(Supplied material Opens)
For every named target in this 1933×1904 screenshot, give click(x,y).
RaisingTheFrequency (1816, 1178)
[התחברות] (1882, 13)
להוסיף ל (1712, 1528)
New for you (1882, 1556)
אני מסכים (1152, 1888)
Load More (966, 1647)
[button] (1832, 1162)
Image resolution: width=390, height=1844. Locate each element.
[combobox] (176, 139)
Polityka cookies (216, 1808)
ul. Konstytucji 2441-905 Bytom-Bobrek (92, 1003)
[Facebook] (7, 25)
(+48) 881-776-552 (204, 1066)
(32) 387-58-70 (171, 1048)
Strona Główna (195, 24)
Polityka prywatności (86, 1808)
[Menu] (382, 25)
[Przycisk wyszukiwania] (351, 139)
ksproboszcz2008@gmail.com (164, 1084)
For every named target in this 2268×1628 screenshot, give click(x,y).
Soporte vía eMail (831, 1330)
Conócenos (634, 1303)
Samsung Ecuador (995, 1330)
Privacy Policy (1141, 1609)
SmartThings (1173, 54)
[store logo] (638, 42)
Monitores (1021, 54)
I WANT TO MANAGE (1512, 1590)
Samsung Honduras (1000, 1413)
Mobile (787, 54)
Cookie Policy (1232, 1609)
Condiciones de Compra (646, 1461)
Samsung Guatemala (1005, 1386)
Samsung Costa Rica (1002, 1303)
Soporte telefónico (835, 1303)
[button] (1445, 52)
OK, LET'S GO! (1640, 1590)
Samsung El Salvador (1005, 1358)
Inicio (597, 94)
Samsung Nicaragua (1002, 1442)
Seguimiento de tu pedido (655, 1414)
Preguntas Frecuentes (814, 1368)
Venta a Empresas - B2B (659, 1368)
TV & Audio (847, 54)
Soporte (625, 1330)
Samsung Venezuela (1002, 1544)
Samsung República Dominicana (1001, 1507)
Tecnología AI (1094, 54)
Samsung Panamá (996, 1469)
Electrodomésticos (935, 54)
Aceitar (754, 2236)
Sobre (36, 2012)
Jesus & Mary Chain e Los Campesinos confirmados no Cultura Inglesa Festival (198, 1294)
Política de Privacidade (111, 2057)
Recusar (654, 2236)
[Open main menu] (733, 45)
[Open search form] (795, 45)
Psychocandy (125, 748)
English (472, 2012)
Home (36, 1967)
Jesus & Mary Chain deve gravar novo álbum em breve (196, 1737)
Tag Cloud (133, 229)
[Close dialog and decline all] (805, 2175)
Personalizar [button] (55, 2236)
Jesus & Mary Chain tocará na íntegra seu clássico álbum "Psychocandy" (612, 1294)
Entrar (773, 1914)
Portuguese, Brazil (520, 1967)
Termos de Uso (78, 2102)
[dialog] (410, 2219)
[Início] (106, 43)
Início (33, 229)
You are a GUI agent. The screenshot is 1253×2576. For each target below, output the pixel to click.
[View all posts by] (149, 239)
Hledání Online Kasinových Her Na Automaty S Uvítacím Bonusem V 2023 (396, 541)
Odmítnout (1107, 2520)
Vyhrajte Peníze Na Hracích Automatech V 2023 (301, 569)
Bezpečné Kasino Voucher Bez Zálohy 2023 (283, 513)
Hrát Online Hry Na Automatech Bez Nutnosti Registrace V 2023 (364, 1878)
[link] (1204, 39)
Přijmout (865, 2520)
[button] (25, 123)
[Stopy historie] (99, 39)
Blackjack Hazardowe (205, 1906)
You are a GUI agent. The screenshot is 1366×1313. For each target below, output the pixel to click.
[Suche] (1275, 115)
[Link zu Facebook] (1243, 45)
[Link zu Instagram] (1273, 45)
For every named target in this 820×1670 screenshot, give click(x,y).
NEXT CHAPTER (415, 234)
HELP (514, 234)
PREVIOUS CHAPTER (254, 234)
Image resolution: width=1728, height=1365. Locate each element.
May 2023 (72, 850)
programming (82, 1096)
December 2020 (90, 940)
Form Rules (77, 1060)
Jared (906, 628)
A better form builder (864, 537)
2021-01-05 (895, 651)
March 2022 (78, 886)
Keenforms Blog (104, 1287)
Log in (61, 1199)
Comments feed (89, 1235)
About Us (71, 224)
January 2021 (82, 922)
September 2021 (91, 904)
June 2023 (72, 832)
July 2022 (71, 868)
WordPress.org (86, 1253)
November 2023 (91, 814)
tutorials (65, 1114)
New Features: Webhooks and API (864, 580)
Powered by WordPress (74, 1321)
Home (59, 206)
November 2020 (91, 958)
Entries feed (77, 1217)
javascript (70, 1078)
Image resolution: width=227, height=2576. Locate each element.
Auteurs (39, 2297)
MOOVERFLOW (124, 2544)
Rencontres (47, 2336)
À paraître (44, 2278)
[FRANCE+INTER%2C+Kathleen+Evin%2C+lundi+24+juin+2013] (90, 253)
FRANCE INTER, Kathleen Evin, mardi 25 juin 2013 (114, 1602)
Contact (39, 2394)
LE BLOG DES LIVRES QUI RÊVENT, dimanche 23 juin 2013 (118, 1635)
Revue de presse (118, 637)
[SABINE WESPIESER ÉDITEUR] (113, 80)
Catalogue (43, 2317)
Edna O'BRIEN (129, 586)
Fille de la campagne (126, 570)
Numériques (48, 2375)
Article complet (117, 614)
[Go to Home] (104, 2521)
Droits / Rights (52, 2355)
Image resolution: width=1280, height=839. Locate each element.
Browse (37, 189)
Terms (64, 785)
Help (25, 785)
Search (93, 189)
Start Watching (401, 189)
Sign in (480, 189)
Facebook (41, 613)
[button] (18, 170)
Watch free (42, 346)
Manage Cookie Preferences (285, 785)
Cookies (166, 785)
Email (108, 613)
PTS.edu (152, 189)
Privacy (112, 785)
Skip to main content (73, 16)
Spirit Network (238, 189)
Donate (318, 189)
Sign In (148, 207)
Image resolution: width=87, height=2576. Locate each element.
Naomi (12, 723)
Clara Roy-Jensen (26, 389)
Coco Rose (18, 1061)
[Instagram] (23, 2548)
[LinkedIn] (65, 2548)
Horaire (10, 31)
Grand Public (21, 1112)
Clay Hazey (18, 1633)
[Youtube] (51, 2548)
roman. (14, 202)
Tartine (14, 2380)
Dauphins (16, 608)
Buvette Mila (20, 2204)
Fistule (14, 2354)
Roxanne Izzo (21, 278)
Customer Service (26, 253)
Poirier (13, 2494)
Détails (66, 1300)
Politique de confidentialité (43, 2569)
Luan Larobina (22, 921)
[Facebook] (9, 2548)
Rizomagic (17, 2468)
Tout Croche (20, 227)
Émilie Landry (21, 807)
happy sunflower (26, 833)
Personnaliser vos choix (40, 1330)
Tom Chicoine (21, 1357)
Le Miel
(Supplied material Closes)
### Work to complete
Copy every line in the listing above where the string "this" turns up.

### Answer
For every named target in this 1933×1904 screenshot, give click(x,y).
For every named target in this 2268×1628 screenshot, give click(x,y).
For every named target in this 820×1670 screenshot, give click(x,y).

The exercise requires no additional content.